Check every line below for the string "will". Copy the ones that have it.

----- Supplied entries

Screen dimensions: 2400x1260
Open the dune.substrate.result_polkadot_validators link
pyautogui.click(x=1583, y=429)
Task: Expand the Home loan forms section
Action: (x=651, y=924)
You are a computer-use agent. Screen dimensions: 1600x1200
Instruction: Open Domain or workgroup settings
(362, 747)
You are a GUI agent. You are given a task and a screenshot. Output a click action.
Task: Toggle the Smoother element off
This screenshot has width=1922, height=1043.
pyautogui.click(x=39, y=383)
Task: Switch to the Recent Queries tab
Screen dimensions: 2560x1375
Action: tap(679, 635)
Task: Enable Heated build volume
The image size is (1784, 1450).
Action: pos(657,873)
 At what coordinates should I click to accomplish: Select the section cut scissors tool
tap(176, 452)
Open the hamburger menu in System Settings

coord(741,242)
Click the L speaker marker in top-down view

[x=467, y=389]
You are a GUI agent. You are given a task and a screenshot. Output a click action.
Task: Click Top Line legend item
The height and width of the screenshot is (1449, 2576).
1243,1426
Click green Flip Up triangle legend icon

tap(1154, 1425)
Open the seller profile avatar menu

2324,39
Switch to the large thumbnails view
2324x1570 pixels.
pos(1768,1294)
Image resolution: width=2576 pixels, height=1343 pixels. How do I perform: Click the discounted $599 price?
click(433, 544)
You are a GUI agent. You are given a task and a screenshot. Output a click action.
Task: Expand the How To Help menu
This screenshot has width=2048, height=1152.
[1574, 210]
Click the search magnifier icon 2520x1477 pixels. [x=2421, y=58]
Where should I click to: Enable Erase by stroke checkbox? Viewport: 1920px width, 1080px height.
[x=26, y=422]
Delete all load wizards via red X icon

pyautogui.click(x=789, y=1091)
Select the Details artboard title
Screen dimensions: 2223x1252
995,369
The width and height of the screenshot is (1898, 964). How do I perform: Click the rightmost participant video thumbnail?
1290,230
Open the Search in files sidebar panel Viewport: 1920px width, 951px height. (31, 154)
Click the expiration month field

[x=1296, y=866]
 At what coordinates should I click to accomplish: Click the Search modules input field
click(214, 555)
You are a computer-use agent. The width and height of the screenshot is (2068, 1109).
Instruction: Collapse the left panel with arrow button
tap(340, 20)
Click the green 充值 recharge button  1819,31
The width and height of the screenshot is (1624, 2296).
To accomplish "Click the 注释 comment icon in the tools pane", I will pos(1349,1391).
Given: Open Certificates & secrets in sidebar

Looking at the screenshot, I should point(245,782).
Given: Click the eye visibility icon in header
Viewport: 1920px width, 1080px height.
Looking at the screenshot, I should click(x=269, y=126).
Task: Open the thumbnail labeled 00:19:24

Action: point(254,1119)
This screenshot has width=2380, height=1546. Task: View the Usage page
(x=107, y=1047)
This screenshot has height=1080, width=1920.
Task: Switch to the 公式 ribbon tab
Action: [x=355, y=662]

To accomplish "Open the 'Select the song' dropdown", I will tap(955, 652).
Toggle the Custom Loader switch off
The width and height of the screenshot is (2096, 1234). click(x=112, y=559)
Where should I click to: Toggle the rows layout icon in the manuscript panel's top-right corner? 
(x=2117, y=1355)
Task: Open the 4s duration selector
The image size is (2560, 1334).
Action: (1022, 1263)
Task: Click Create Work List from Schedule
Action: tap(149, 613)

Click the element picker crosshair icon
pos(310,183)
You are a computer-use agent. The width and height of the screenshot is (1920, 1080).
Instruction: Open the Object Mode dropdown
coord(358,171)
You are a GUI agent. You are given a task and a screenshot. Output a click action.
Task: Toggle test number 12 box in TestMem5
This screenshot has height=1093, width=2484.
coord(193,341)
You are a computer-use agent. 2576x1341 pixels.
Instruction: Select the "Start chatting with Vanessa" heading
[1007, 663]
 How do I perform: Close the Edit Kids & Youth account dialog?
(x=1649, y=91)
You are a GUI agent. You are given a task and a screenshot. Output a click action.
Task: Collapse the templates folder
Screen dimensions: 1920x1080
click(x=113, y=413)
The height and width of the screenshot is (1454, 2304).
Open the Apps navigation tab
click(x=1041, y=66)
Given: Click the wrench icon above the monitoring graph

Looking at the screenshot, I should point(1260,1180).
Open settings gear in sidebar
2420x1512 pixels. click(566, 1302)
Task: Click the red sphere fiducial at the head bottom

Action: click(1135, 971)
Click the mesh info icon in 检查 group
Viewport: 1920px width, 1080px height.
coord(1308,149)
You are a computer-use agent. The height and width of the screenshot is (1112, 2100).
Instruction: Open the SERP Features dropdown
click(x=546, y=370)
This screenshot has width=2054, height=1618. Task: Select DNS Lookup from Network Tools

----------

__Exercise result__.
To accomplish "Click the 注释 comment icon in the tools pane", I will pos(1349,1391).
To accomplish "Open the 'Select the song' dropdown", I will tap(955, 652).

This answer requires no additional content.